(Beginning of SELECTED EXCERPT)
Sign on access road just before the main entrance (Big Picture video)

Aerial Support Center installation at St-Andre-de-l'Eure, France (IGN website, France)

Former Aerial Support Center, France (Google Maps)

Aerial Support Center, France (Raymond Turgeon)
(Source : STARS & STRIPES, May 26, 1956)
The US Army Quartermaster Depot at St. Andre de l'Eure, France opened on May 25, 1956. It is the first depot of its type in USAREUR. Depot commander is Lt Col Benjamin Sekowski.

The depot's mission is to store all classes of supplies and prepare them for aerial delivery to NATO units. The depot is manned by the 7868th Army Unit, which trained at the Perigeux QM Depot and moved to St Andre earlier in the year.

The 7868th will work with the 557th QM Company which is stationed at the Evreux Air Base (just north of St. Andre). The 557th is attached to the 7868th. (The 557th QM Co is composed of parachutists and is equipped to paradrop supplies. Planes for supply missions will operate out of the Evreux Air Base. At the time of the article, the 465th Troop Carrier Wing with 54 C-119 "Flying Boxcars" was stationed at the air base.)

Construction of the depot was started in August 1954. The installation is located on a former French air base five miles southwest of the village of St. Andre de l'Eure (and about 50 miles west of Paris).

All the buildings of the installation are new. They include a 116-man barracks with mess hall, PX, library, Special Services area, administration buildings, fire station, POL storage pads, warehouses and sheds.
(End of SELECTED EXCERPT)
(Beginning of DATASET ENTRIES)
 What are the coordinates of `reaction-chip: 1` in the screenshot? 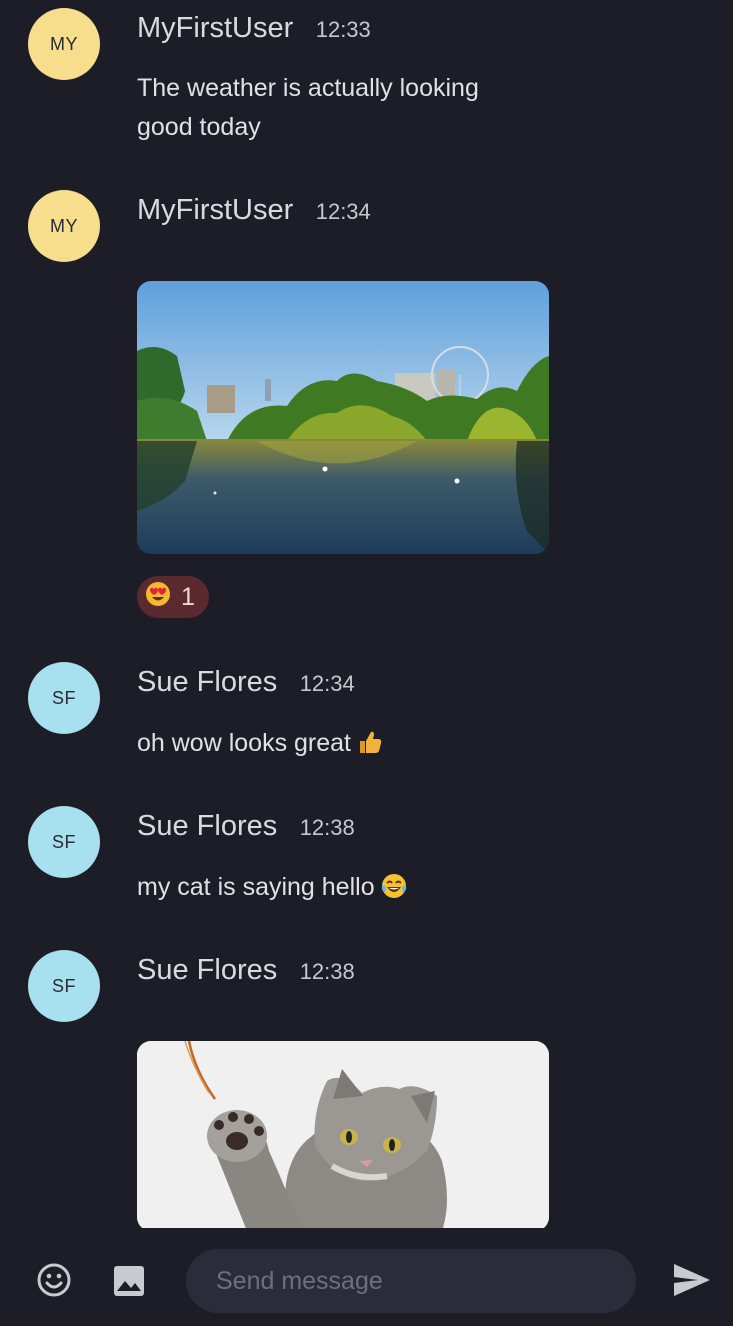 It's located at (173, 597).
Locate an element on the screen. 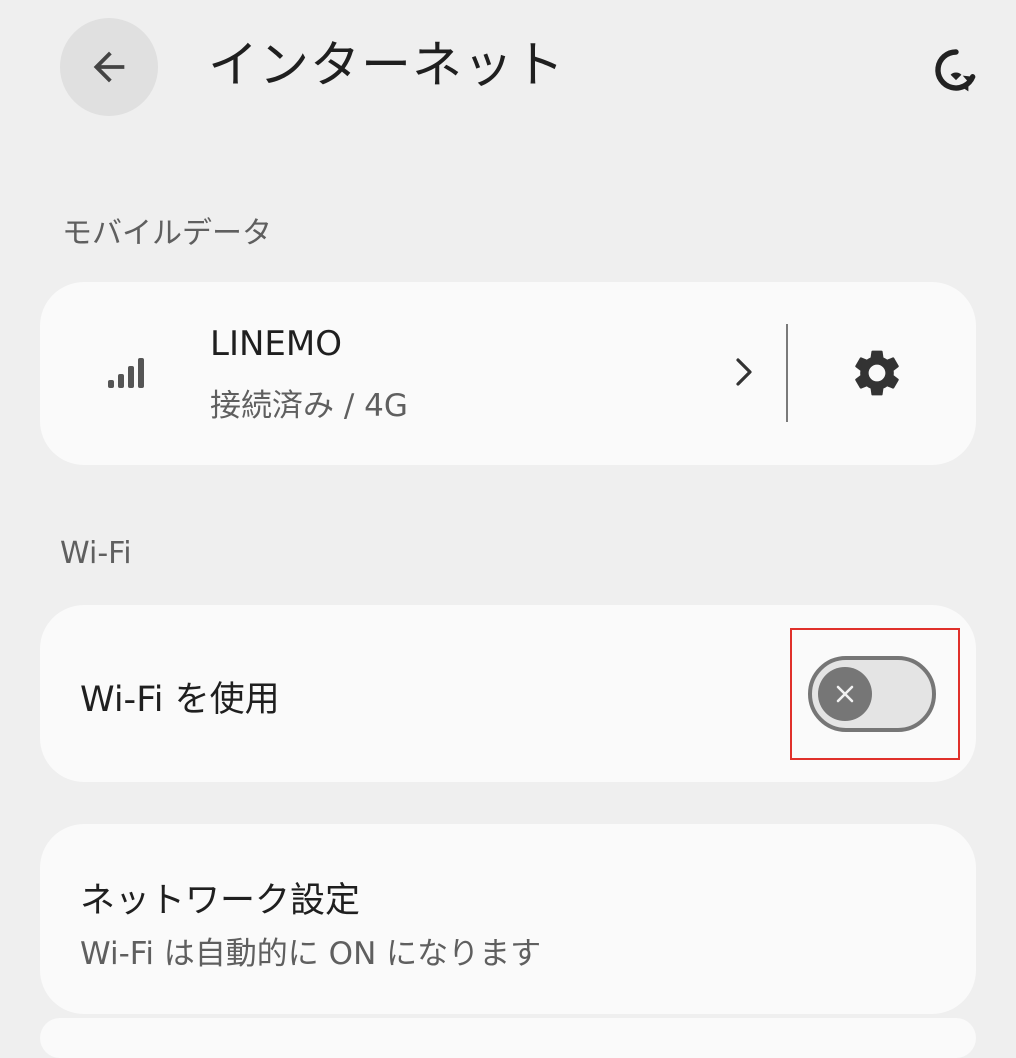  mobile-data-section-label: モバイルデータ is located at coordinates (167, 234).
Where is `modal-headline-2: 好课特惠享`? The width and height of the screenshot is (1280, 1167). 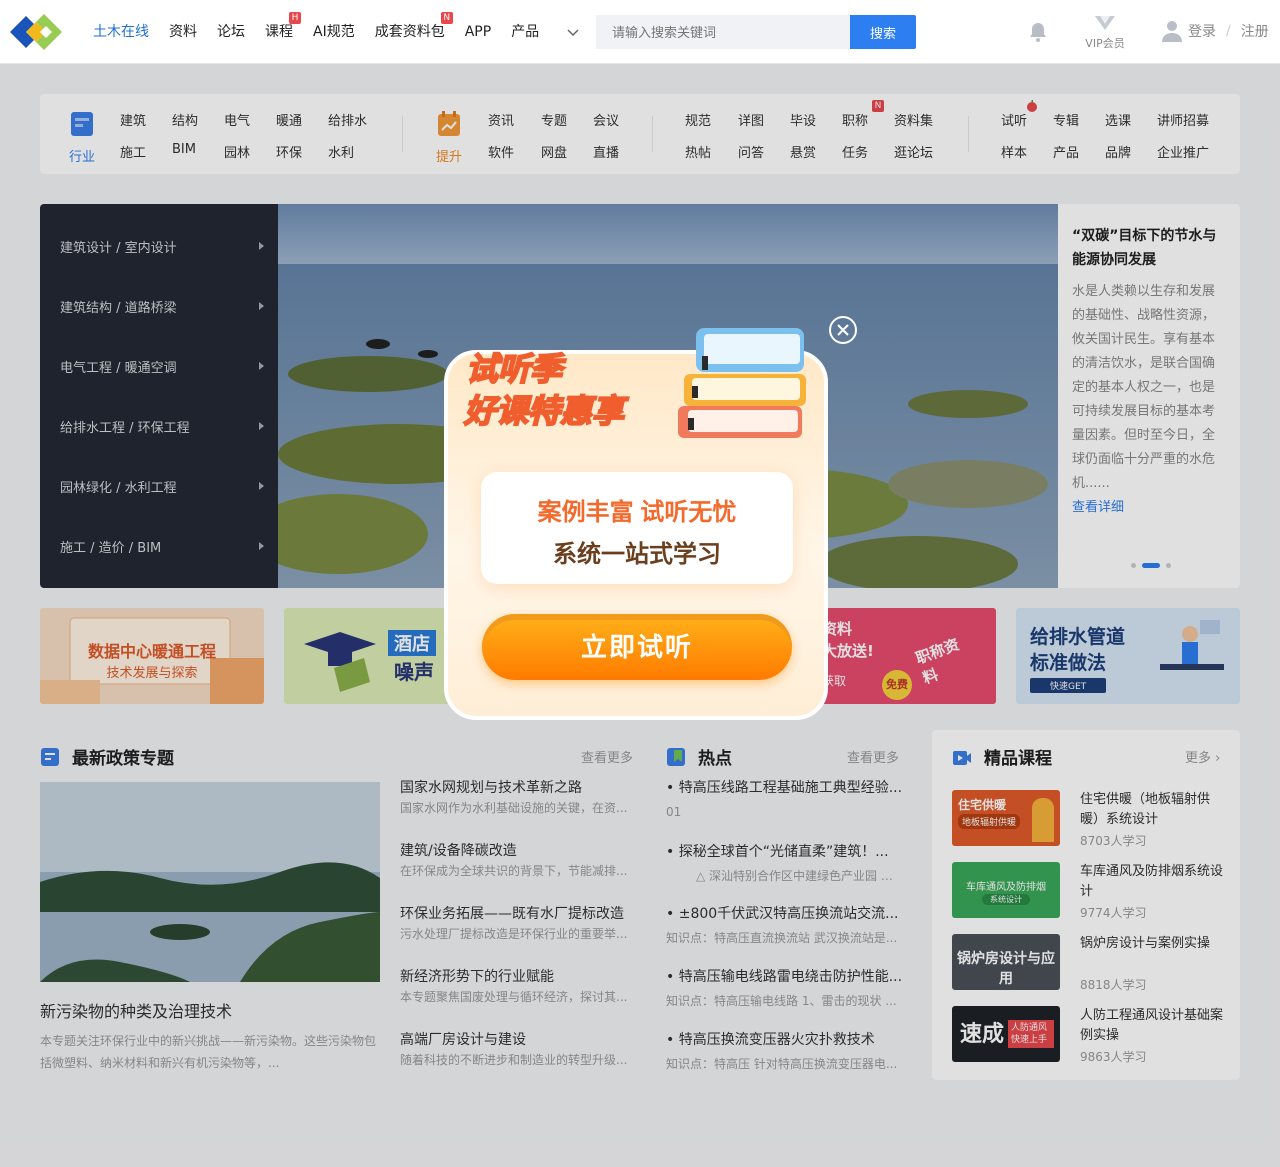 modal-headline-2: 好课特惠享 is located at coordinates (544, 411).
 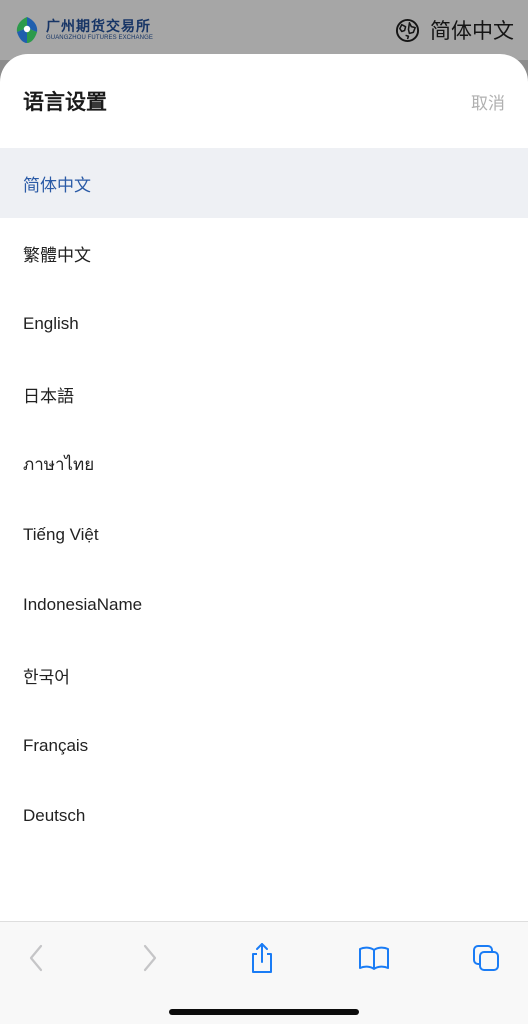 What do you see at coordinates (472, 32) in the screenshot?
I see `current-language-label: 简体中文` at bounding box center [472, 32].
(End of DATASET ENTRIES)
TASKS TO CARRY OUT:
1/ Using the depot article, explain in one to three sentences why supplies are prepared at the depot.
2/ For each statement about the depot article, say yes or no and quote the words of the text that decide it:
(a) The depot opened on May 25, 1956.
(b) Work on building the depot began in August 1955.
(c) The installation reused older buildings left from the French air base.
3/ In the depot article, retype everything from "The 7868th will" down to "warehouses and sheds.".
The listing is separate material and has no connection to the depot article.

RESPONSES BY TASK:
1/ The depot prepares supplies so they can be delivered by air to NATO units. That is its stated mission, along with storing all classes of supplies.

2/
(a) Yes: "opened on May 25, 1956"
(b) No: "Construction of the depot was started in August 1954."
(c) No: "All the buildings of the installation are new."

3/
The 7868th will work with the 557th QM Company which is stationed at the Evreux Air Base (just north of St. Andre). The 557th is attached to the 7868th. (The 557th QM Co is composed of parachutists and is equipped to paradrop supplies. Planes for supply missions will operate out of the Evreux Air Base. At the time of the article, the 465th Troop Carrier Wing with 54 C-119 "Flying Boxcars" was stationed at the air base.)

Construction of the depot was started in August 1954. The installation is located on a former French air base five miles southwest of the village of St. Andre de l'Eure (and about 50 miles west of Paris).

All the buildings of the installation are new. They include a 116-man barracks with mess hall, PX, library, Special Services area, administration buildings, fire station, POL storage pads, warehouses and sheds.